The Court notes the curious factors provided to set the unusual limit of ten people: “The cantonal executive explains that outbreaks have been identified in Mulhouse, [France], Seoul, [Korea], or even in Qom, Iran, without however seeking to demonstrate how those gatherings, which took place at the start of the pandemic and in the absence of the protective measures applied in the Valais, could be validly compared with the worship services taking place in the cantonal territory.”
The central element of the argument follows: “In the absence of any proof as to the particular risks of contamination that attendance in itself at places of worship in the Valais, limiting religious gatherings to ten people in the whole of the cantonal territory or refusing a request for an exemption for a particular celebration, without any consideration of the size of the places of worship—which is not far from equivalence, in fact, to a ban—does not stand up to scrutiny in terms of necessity, enforceability or even arbitrariness.”
The Tribunal thus recognizes, on the one hand the absence of proof, and on the other hand the manifest disproportion between the prohibition and the aim sought. He continues:
“The limitation of the movement and mixing of the population does not justify the infringement thus brought on freedom while, at the same time, certain non-essential businesses or markets were not affected respectively authorized and recorded notoriously large crowds.” The argument echoes what has been argued so often by advocates of assistance at Mass: regarding the difference in treatment between bodily and spiritual needs, the latter clearly not being seen as essential.
And the General Court concluded: “It must therefore be admitted that, from this perspective, the appeal would have had a serious chance of success.”
Mr.
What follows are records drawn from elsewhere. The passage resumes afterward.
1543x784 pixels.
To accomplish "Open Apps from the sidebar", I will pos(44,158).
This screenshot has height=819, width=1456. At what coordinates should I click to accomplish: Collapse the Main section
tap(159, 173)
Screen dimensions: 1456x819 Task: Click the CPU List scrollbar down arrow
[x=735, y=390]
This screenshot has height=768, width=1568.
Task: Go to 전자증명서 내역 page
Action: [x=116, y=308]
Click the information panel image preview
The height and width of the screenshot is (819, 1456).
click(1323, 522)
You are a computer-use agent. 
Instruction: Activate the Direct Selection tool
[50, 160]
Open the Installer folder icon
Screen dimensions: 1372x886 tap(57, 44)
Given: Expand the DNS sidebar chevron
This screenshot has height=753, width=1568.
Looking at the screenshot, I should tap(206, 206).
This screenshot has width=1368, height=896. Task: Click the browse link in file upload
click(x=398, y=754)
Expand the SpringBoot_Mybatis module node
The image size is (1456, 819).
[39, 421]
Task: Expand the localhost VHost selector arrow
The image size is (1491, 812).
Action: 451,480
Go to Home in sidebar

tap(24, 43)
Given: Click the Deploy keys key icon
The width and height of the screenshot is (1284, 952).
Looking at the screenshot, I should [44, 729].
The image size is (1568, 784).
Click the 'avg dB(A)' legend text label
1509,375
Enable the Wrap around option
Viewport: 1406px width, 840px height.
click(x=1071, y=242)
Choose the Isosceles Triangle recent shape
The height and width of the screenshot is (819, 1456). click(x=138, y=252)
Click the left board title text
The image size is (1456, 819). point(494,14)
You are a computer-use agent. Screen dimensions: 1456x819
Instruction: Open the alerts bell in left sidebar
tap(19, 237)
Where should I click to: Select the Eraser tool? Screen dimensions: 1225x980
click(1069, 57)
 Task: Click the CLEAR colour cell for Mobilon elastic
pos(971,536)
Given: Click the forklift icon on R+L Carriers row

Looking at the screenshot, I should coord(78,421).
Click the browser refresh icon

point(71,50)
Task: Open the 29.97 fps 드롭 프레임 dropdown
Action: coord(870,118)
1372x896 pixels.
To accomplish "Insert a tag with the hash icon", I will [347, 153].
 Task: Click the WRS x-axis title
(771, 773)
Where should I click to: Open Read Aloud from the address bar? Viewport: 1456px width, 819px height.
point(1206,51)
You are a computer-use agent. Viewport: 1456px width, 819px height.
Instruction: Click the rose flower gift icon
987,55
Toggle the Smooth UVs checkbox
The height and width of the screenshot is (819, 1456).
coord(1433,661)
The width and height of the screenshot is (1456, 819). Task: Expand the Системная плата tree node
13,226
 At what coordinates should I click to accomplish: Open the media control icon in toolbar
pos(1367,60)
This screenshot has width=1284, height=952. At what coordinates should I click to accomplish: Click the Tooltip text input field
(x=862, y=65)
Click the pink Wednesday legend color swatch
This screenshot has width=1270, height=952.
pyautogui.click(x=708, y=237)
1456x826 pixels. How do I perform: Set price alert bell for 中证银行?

Mabillard further notes that the Cantonal Court has further raised that “the Council of State’s argument based on the possibility of resorting to ‘information technologies’ is, moreover, not decisive with regard to the right to participate in common at a celebration of rites, which is characteristic of worship and the corresponding freedom guaranteed by Article 15 Cst.” (§6.4.2).
In other words, the fact that the ceremonies can sometimes be followed on the internet, does not justify the prohibition: as if there were an equivalence between virtual and real participation in worship.
Mr. Mabillard concludes: “It was very important that the Cantonal Court note this violation of a fundamental right. We are therefore satisfied that the Valais will no longer be, in the future, an exceptional territory for the application of common law recalled by the French, American, and Geneva judicial authorities at the end of last year: freedom of worship is constitutional right and governments cannot abuse it.”